A carta da CDR, além de expressar indignação diante da postura de Musk, expressa preocupação com a criação, na Câmara dos Deputados, de um Grupo de Trabalho para tratar do Projeto de Lei 2630. “Consideramos que o texto representa anos de debates e acordos possíveis entre diferentes setores. Somos uma coalizão dedicada à defesa dos direitos humanos e à promoção de um ambiente digital inclusivo e democrático, esperamos que o Brasil vote o PL e garanta mecanismos de transparência na operação das plataformas, fundamental para a defesa da democracia”, afirma o documento assinado pelo *desinformante e Aláfia Lab, Conectas, Avaaz, Coding Rights entre outras organizações.
O PL 2630 vem sendo debatido desde 2020, lembra a carta, tendo sido objeto de dezenas de audiências e centenas de contribuições de especialistas na matéria. “O amadurecimento brasileiro na discussão sobre regulação de plataformas precisa ser reconhecido para a aprovação de uma lei que esteja atenta às nossas especificidades e contribua para o respeito às instituições democráticas e a nossa soberania” .
A carta lembra que o projeto cria obrigações de transparência sobre as plataformas, amplia hipóteses de responsabilização desses agentes, fixa direitos dos usuários para garantir a liberdade de expressão, estabelece sanções e instituições reguladoras participativas para a fiscalização e aplicação de punições na esfera administrativa, em complemento ao necessário papel do Judiciário. “Infelizmente, a aprovação do PL tem sido bloqueada pelo intenso lobby das plataformas e pela resistência da extrema-direita, que usa a desculpa da liberdade de expressão para favorecer corporações e manter a liberdade de difundir conteúdos desinformativos e de ódio”, adverte.
A CDR ressalta os esforços do relator do projeto, deputado Orlando Silva (PCdoB-SP) na busca de um texto que dialogue com as diversas preocupações manifestadas pela sociedade civil. “O parlamentar tem demonstrado um engajamento significativo na construção de regras que garantam direitos na rede, desde o Marco Civil da Internet, com reconhecida dedicação em ouvir as diversas vozes da sociedade e encontrar medidas adequadas para regular o ambiente digital de forma equilibrada e justa”.

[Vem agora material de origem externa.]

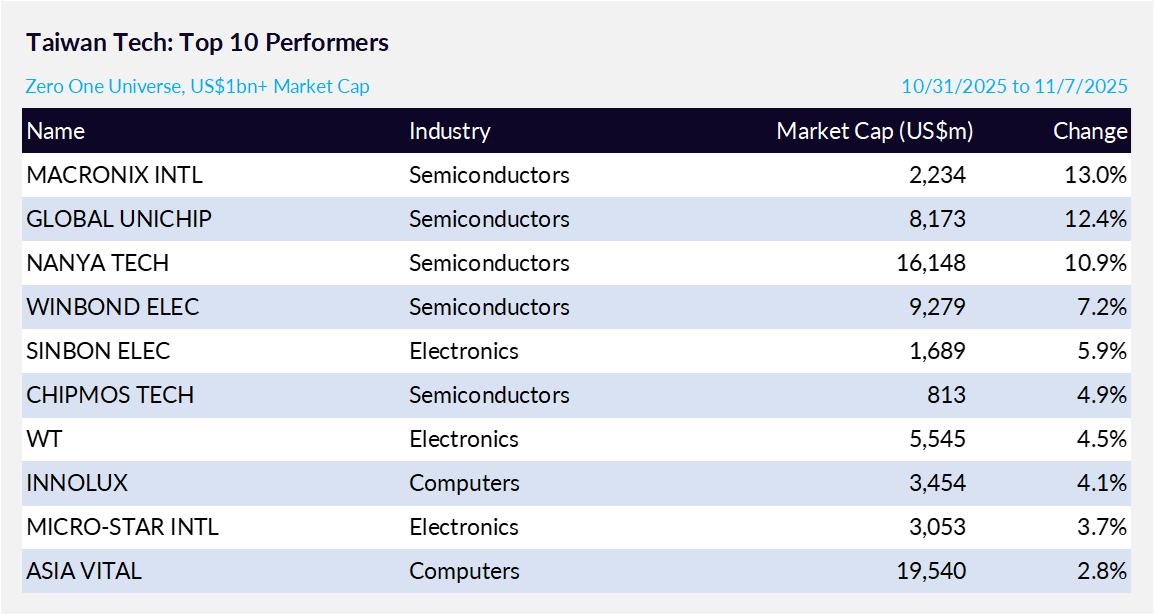Sort by the Name column header
This screenshot has height=615, width=1154.
point(56,131)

Eleições de 2024 exigem regras para garantia das democracias
Outro ponto abordado é o crescimento da extrema direita em diversos países facilitado pela lógica de funcionamento das plataformas, seja por não adotarem critérios para a proliferação de mensagens pagas, por construírem bolhas algorítmicas ou por não efetivarem uma moderação responsável de conteúdos online. “O caso de Musk não é diferente, uma vez que o dono da plataforma X tem sido denunciado há anos por ser apoiador de ideais conservadores e cooperar com regimes autocráticos ou autoritários, como ocorre em países como a Índia”.
Esse quadro se torna mais grave com as dezenas de eleições em todo o mundo, em 2024, que sofrem com os efeitos da plataformização desregulada sobre o debate público. “É preciso enfrentar um cenário em que as plataformas deixam de implementar medidas necessárias para proteger processos democráticos contra a desinformação, o discurso de ódio e outros problemas, ao passo que seguem lucrando com eles”.
A carta destaque hoje cinco grandes empresas controlam a circulação de conteúdos na Internet e, consequentemente, os espaços de debate e participação online. Estas empresas se comportariam de maneira diferente com o Norte e Sul Global no cumprimento das legislações regionais. “O desdém da plataforma X com o ordenamento jurídico brasileiro é mais um sinal da crise de equidade global associada às empresas de Big Tech e sedimenta a hipótese de que estas se importam apenas com os países do Norte Global. Esses mesmos países atuam, inclusive, de maneira mais incisiva por meio de regulações como o DSA e o DMA na Europa e por medidas de autoridades regulatórias como o Federal Trade Commission (FTC) dos Estados Unidos. O atendimento a ordens judiciais e observância às normas locais devem ser feitos em todos os países do mundo”.